**Items from a data source**
#####
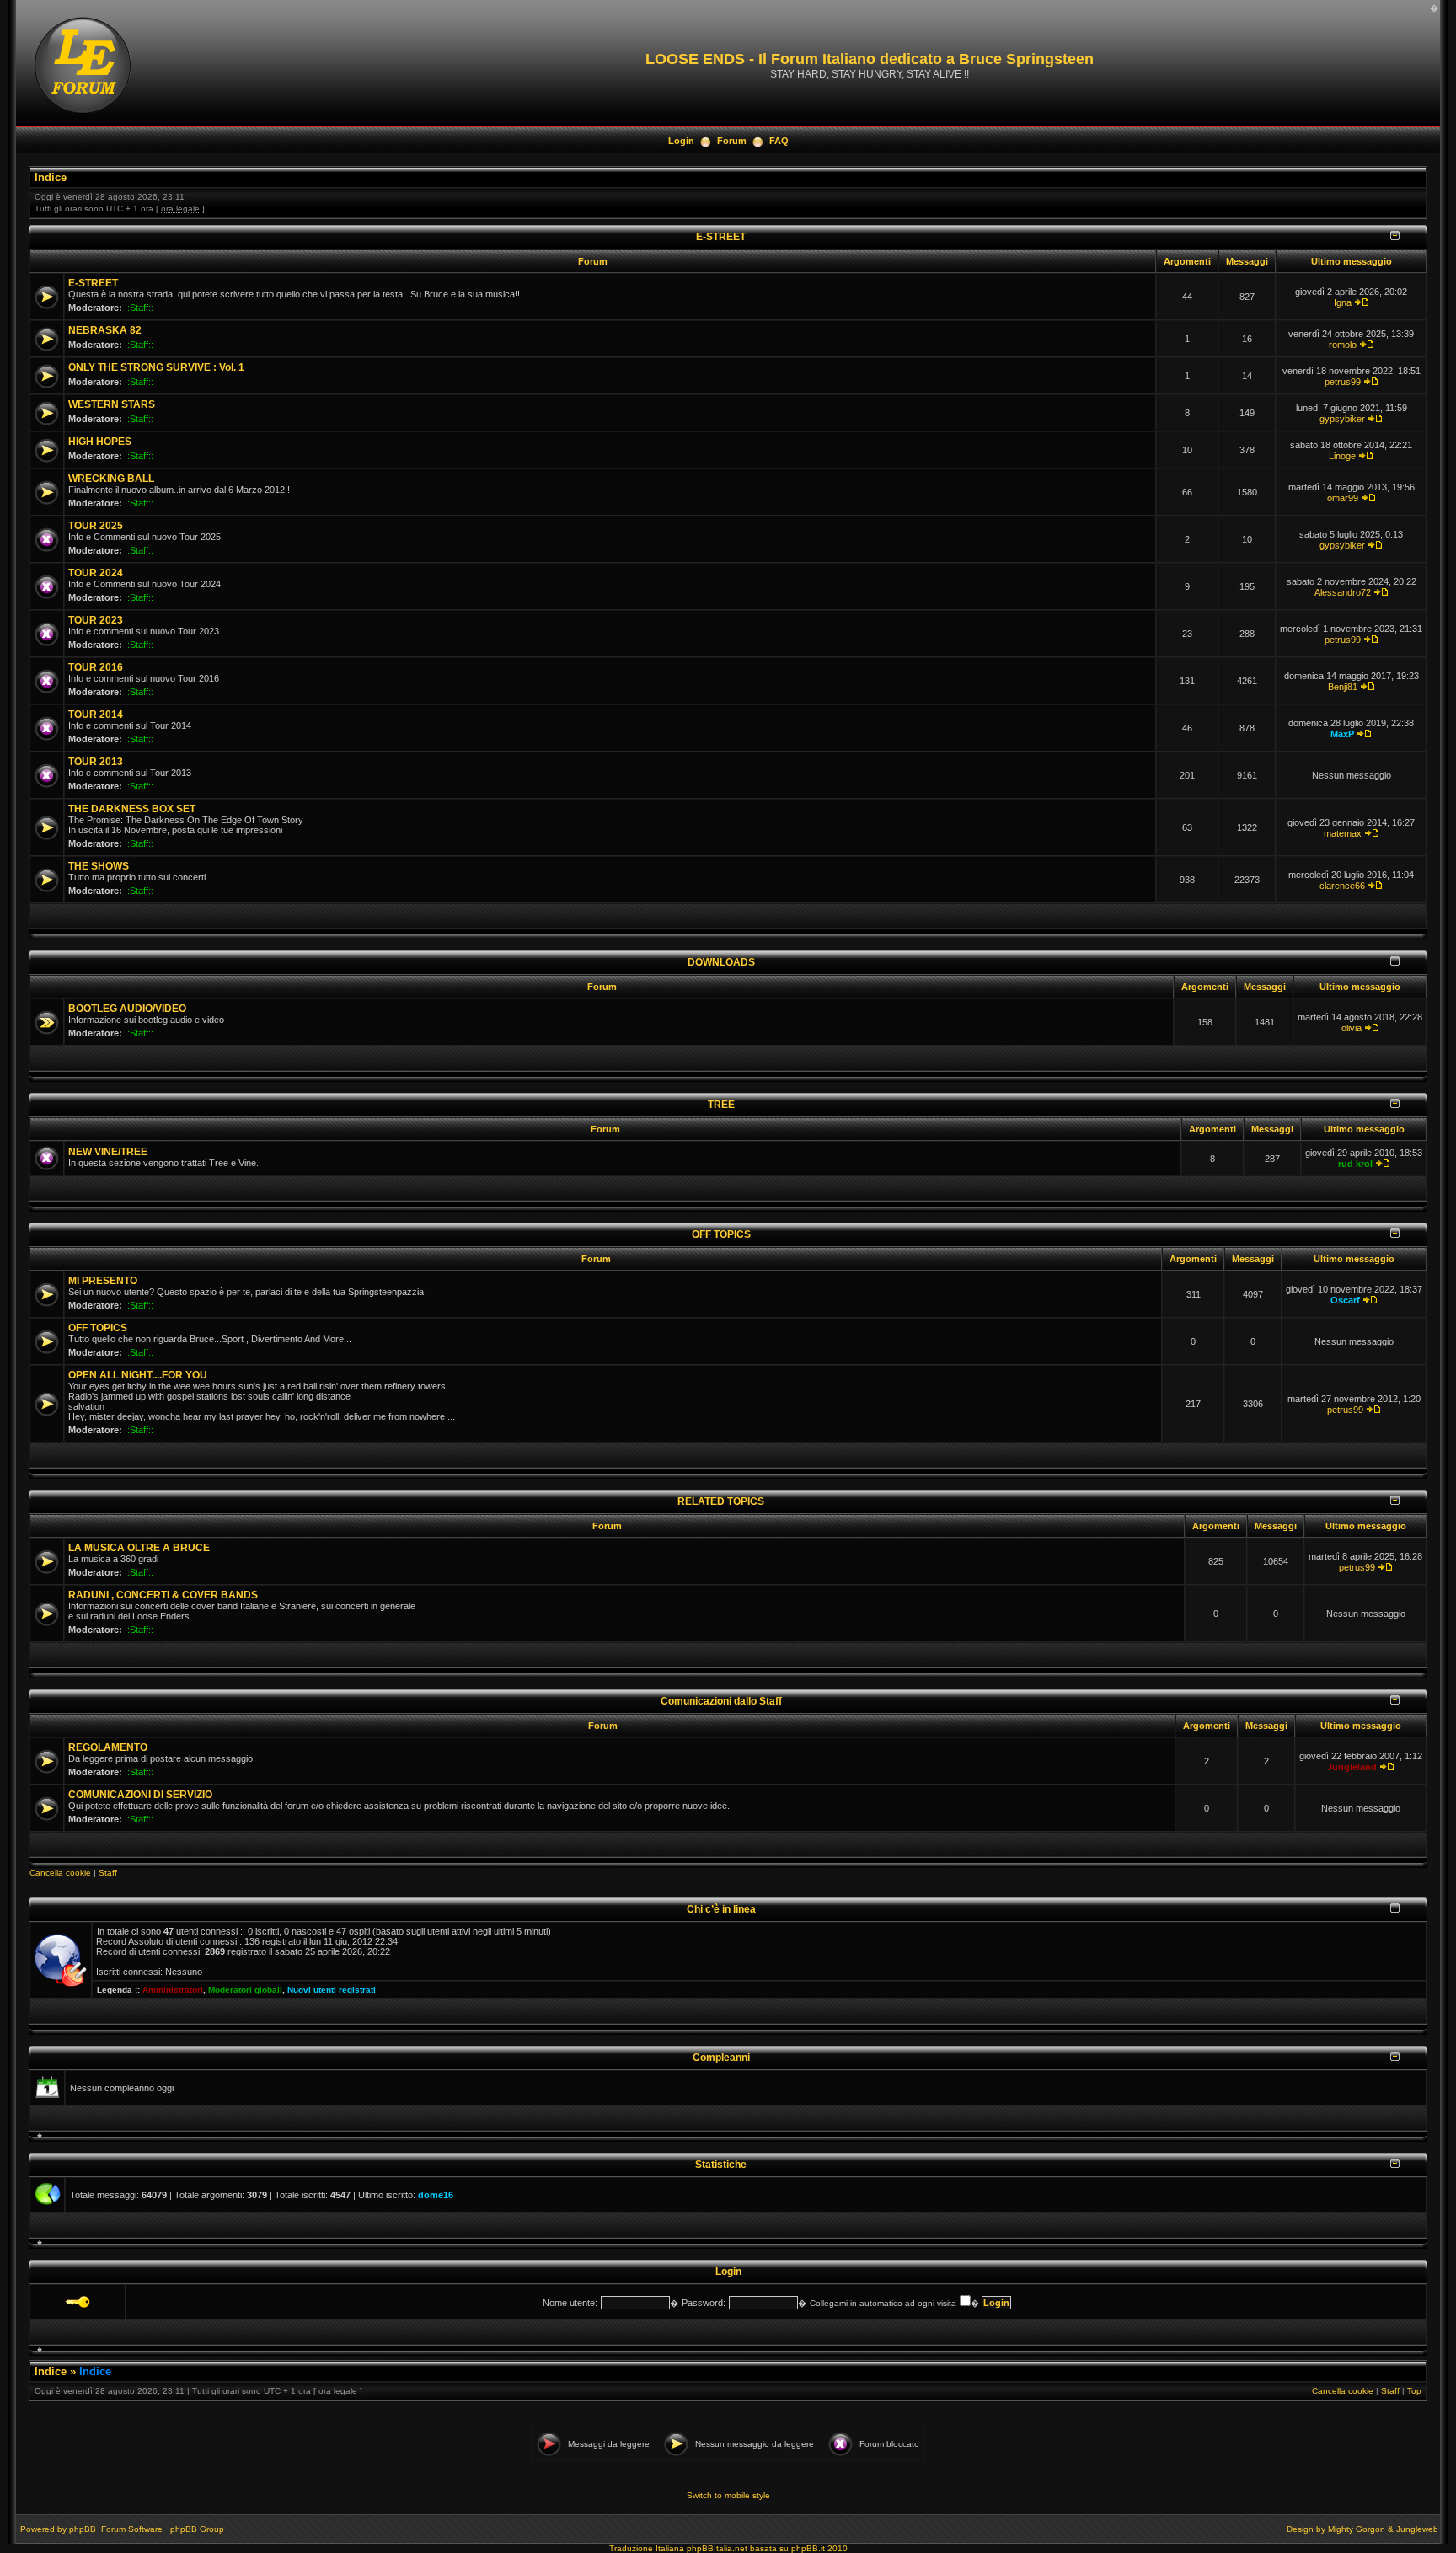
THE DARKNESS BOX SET (131, 809)
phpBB (82, 2529)
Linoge (1342, 456)
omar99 (1342, 498)
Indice (51, 177)
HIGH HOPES (99, 441)
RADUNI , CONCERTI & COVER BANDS (163, 1595)
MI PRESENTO (102, 1281)
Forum (732, 141)
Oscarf (1345, 1300)
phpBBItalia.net (717, 2548)
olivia (1351, 1028)
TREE (721, 1104)
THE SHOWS (98, 866)
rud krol (1355, 1164)
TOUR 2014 (95, 714)
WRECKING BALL (111, 478)
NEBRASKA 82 (105, 330)
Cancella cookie (60, 1872)
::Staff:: (139, 307)
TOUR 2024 (95, 573)
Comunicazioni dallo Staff (721, 1700)
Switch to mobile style (728, 2495)
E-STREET (721, 236)
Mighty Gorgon (1356, 2529)
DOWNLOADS (721, 961)
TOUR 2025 (95, 526)
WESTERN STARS (111, 404)
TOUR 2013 (95, 762)
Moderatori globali (245, 1989)
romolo (1343, 345)
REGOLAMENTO (107, 1747)
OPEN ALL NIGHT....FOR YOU (137, 1375)
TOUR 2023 (95, 620)
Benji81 (1342, 687)
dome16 (435, 2195)
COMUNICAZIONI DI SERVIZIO (140, 1795)
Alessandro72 (1342, 592)
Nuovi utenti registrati (331, 1989)
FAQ (779, 141)
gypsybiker (1342, 419)
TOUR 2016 (95, 667)
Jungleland (1352, 1767)
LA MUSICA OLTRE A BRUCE (139, 1548)
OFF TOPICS (721, 1233)
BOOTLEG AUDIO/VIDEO (127, 1008)
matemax (1343, 833)
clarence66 (1342, 885)
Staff (108, 1872)
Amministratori (172, 1989)
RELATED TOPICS (720, 1501)
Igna (1343, 302)
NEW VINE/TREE (107, 1152)
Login (681, 141)
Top (1414, 2390)
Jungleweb (1417, 2529)
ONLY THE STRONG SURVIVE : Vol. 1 (156, 367)
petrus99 (1343, 382)
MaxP (1342, 734)
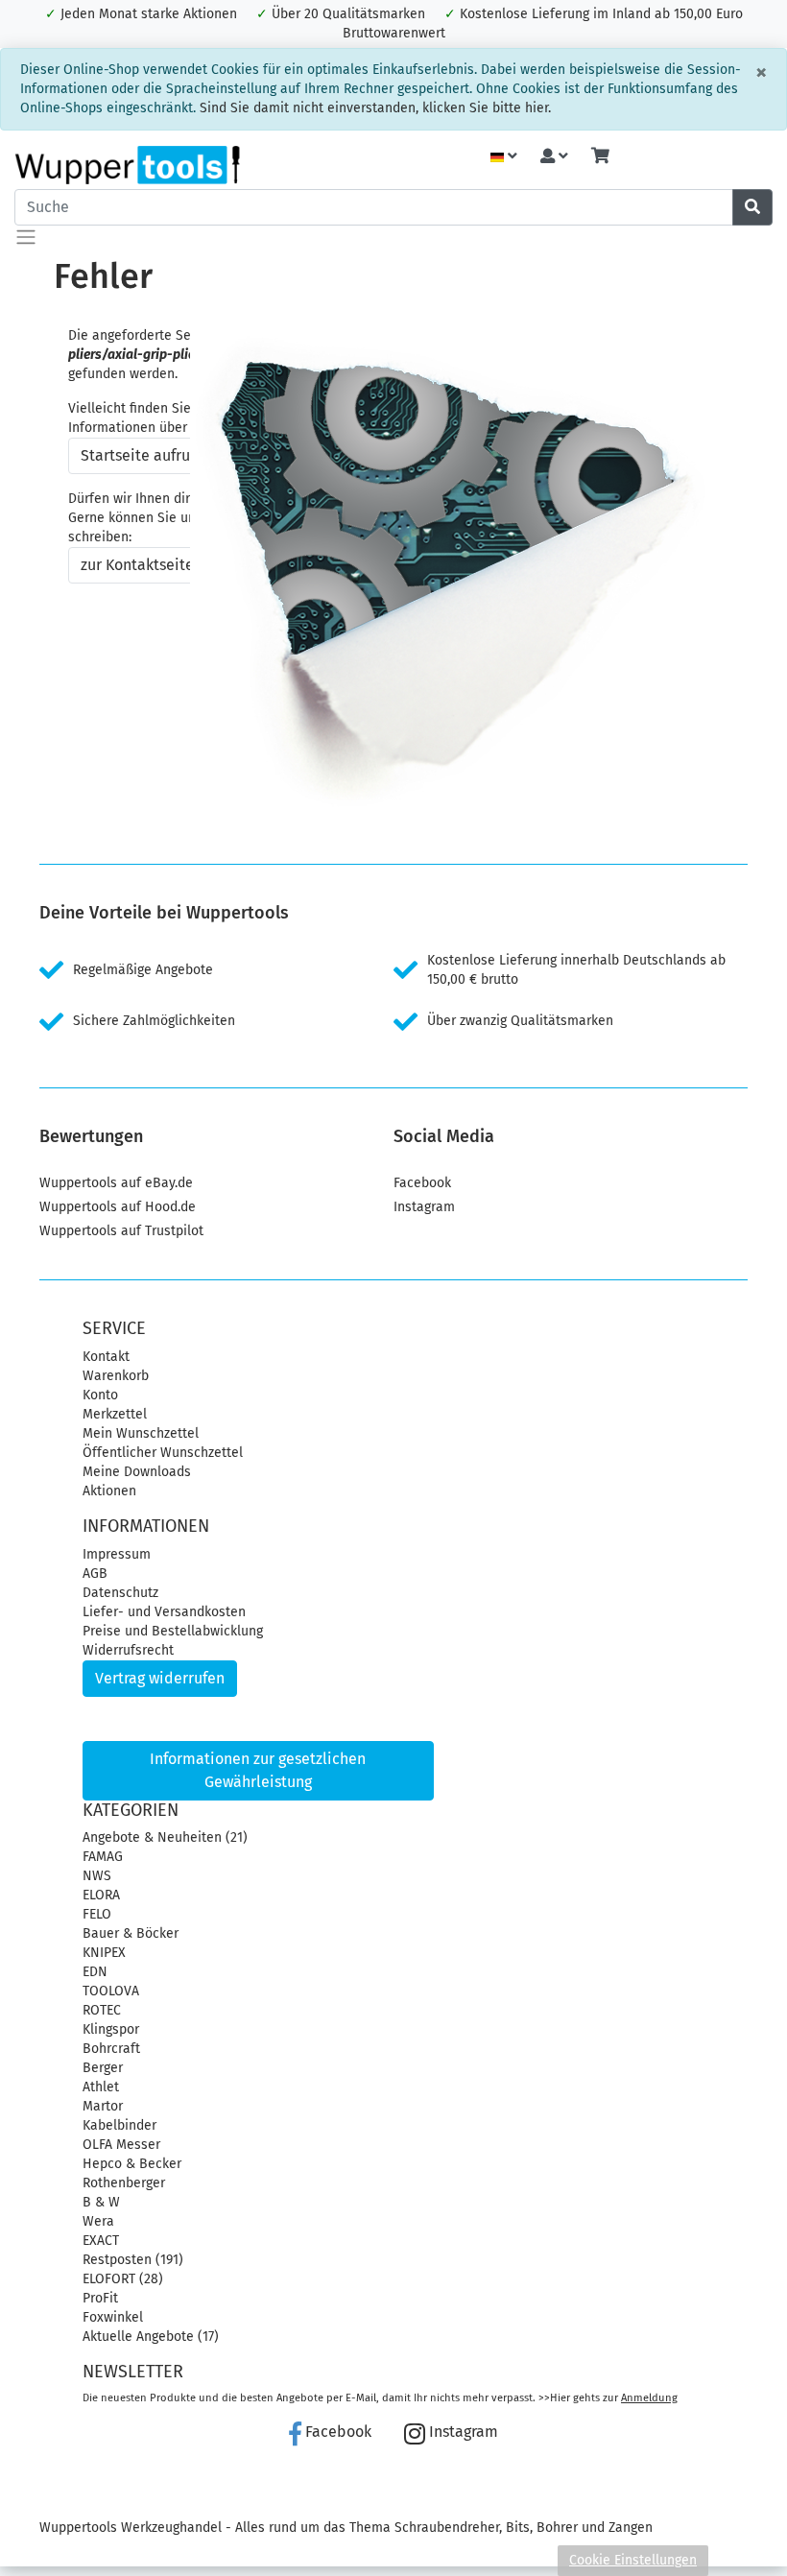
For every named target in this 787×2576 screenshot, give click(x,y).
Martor (103, 2106)
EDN (95, 1972)
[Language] (504, 157)
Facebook (422, 1183)
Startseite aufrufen (146, 455)
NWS (97, 1876)
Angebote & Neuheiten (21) (165, 1837)
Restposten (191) (133, 2260)
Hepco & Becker (132, 2164)
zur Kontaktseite (137, 565)
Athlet (101, 2087)
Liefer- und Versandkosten (164, 1612)
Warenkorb (116, 1376)
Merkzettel (115, 1414)
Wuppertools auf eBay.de (116, 1183)
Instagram (424, 1207)
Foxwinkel (113, 2317)
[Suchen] (752, 207)
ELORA (101, 1895)
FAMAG (103, 1857)
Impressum (117, 1554)
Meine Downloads (137, 1472)
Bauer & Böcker (131, 1933)
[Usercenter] (554, 157)
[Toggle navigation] (25, 237)
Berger (103, 2068)
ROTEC (102, 2010)
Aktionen (109, 1491)
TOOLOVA (111, 1991)
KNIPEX (104, 1952)
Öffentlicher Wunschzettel (163, 1452)
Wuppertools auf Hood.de (117, 1207)
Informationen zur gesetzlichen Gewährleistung (258, 1770)
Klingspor (111, 2029)
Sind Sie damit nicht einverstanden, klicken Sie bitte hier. (375, 108)
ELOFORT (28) (123, 2279)
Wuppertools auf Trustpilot (121, 1231)
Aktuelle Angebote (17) (151, 2336)
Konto (100, 1395)
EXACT (101, 2240)
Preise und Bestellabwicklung (173, 1631)
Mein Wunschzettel (141, 1433)
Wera (98, 2221)
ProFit (100, 2298)
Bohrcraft (111, 2048)
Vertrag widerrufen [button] (160, 1678)
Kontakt (106, 1356)
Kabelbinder (119, 2125)
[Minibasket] (600, 157)
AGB (95, 1573)
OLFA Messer (121, 2144)
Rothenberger (124, 2183)
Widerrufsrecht (128, 1650)
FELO (97, 1914)
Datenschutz (120, 1593)
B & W (101, 2202)
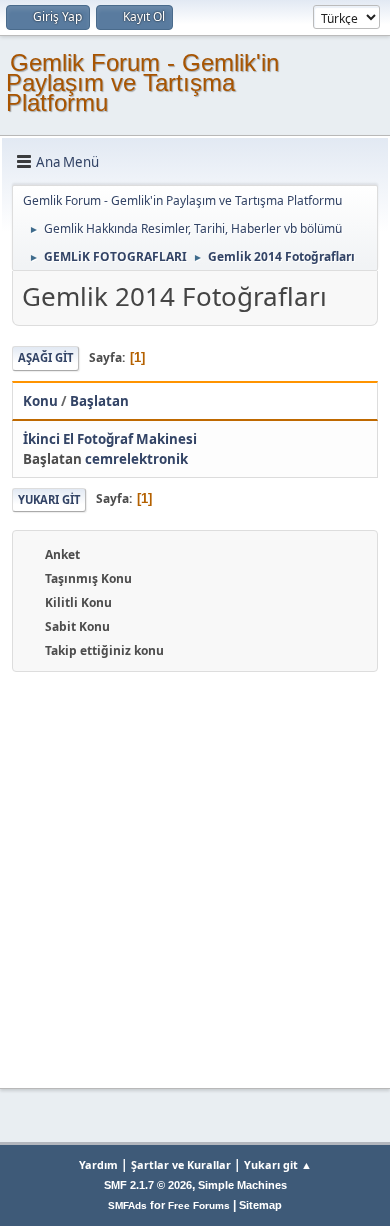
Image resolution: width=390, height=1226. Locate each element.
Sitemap (260, 1205)
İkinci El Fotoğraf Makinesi (110, 439)
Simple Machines (242, 1185)
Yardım (98, 1164)
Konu (40, 401)
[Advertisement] (195, 877)
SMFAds (127, 1205)
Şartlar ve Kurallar (181, 1164)
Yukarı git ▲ (278, 1164)
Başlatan (99, 401)
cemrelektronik (136, 459)
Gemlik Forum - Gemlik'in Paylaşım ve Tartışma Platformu (142, 82)
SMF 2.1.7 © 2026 (148, 1185)
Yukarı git (49, 499)
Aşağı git (45, 357)
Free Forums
#####
**What you will do**
Write out the data precisely as given, excluding the pictures.

**Task response**
THE DARKNESS BOX SET (131, 809)
phpBB (82, 2529)
Linoge (1342, 456)
omar99 (1342, 498)
Indice (51, 177)
HIGH HOPES (99, 441)
RADUNI , CONCERTI & COVER BANDS (163, 1595)
MI PRESENTO (102, 1281)
Forum (732, 141)
Oscarf (1345, 1300)
phpBBItalia.net (717, 2548)
olivia (1351, 1028)
TREE (721, 1104)
THE SHOWS (98, 866)
rud krol (1355, 1164)
TOUR 2014 (95, 714)
WRECKING BALL (111, 478)
NEBRASKA 82 (105, 330)
Cancella cookie (60, 1872)
::Staff:: (139, 307)
TOUR 2024 (95, 573)
Comunicazioni dallo Staff (721, 1700)
Switch to mobile style (728, 2495)
E-STREET (721, 236)
Mighty Gorgon (1356, 2529)
DOWNLOADS (721, 961)
TOUR 2025 (95, 526)
WESTERN STARS (111, 404)
TOUR 2013 (95, 762)
Moderatori globali (245, 1989)
romolo (1343, 345)
REGOLAMENTO (107, 1747)
OPEN ALL NIGHT....FOR YOU (137, 1375)
TOUR 2023 (95, 620)
Benji81 (1342, 687)
dome16 (435, 2195)
COMUNICAZIONI DI SERVIZIO (140, 1795)
Alessandro72 (1342, 592)
Nuovi utenti registrati (331, 1989)
FAQ (779, 141)
gypsybiker (1342, 419)
TOUR 2016 (95, 667)
Jungleland (1352, 1767)
LA MUSICA OLTRE A BRUCE (139, 1548)
OFF TOPICS (721, 1233)
BOOTLEG AUDIO/VIDEO (127, 1008)
matemax (1343, 833)
clarence66 (1342, 885)
Staff (108, 1872)
Amministratori (172, 1989)
RELATED TOPICS (720, 1501)
Igna (1343, 302)
NEW VINE/TREE (107, 1152)
Login (681, 141)
Top (1414, 2390)
Jungleweb (1417, 2529)
ONLY THE STRONG SURVIVE : Vol. 1 (156, 367)
petrus99 (1343, 382)
MaxP (1342, 734)
For every named target in this 787×2576 screenshot, give click(x,y).
Martor (103, 2106)
EDN (95, 1972)
[Language] (504, 157)
Facebook (422, 1183)
Startseite aufrufen (146, 455)
NWS (97, 1876)
Angebote & Neuheiten (21) (165, 1837)
Restposten (191) (133, 2260)
Hepco & Becker (132, 2164)
zur Kontaktseite (137, 565)
Athlet (101, 2087)
Liefer- und Versandkosten (164, 1612)
Warenkorb (116, 1376)
Merkzettel (115, 1414)
Wuppertools auf eBay.de (116, 1183)
Instagram (424, 1207)
Foxwinkel (113, 2317)
[Suchen] (752, 207)
ELORA (101, 1895)
FAMAG (103, 1857)
Impressum (117, 1554)
Meine Downloads (137, 1472)
Bauer & Böcker (131, 1933)
[Usercenter] (554, 157)
[Toggle navigation] (25, 237)
Berger (103, 2068)
ROTEC (102, 2010)
Aktionen (109, 1491)
TOOLOVA (111, 1991)
KNIPEX (104, 1952)
Öffentlicher Wunschzettel (163, 1452)
Wuppertools auf Hood.de (117, 1207)
Informationen zur gesetzlichen Gewährleistung (258, 1770)
Klingspor (111, 2029)
Sind Sie damit nicht einverstanden, klicken Sie bitte hier. (375, 108)
ELOFORT (28) (123, 2279)
Wuppertools auf Trustpilot (121, 1231)
Aktuelle Angebote (17) (151, 2336)
Konto (100, 1395)
EXACT (101, 2240)
Preise und Bestellabwicklung (173, 1631)
Mein Wunschzettel (141, 1433)
Wera (98, 2221)
ProFit (100, 2298)
Bohrcraft (111, 2048)
Vertrag widerrufen [button] (160, 1678)
Kontakt (106, 1356)
Kabelbinder (119, 2125)
[Minibasket] (600, 157)
AGB (95, 1573)
OLFA Messer (121, 2144)
Rothenberger (124, 2183)
Widerrufsrecht (128, 1650)
FELO (97, 1914)
Datenschutz (120, 1593)
B & W (101, 2202)
Image resolution: width=390, height=1226. Locate each element.
Sitemap (260, 1205)
İkinci El Fotoğraf Makinesi (110, 439)
Simple Machines (242, 1185)
Yardım (98, 1164)
Konu (40, 401)
[Advertisement] (195, 877)
SMFAds (127, 1205)
Şartlar ve Kurallar (181, 1164)
Yukarı git ▲ (278, 1164)
Başlatan (99, 401)
cemrelektronik (136, 459)
Gemlik Forum - Gemlik'in Paylaşım ve Tartışma Platformu (142, 82)
SMF 2.1.7 © 2026 (148, 1185)
Yukarı git (49, 499)
Aşağı git (45, 357)
Free Forums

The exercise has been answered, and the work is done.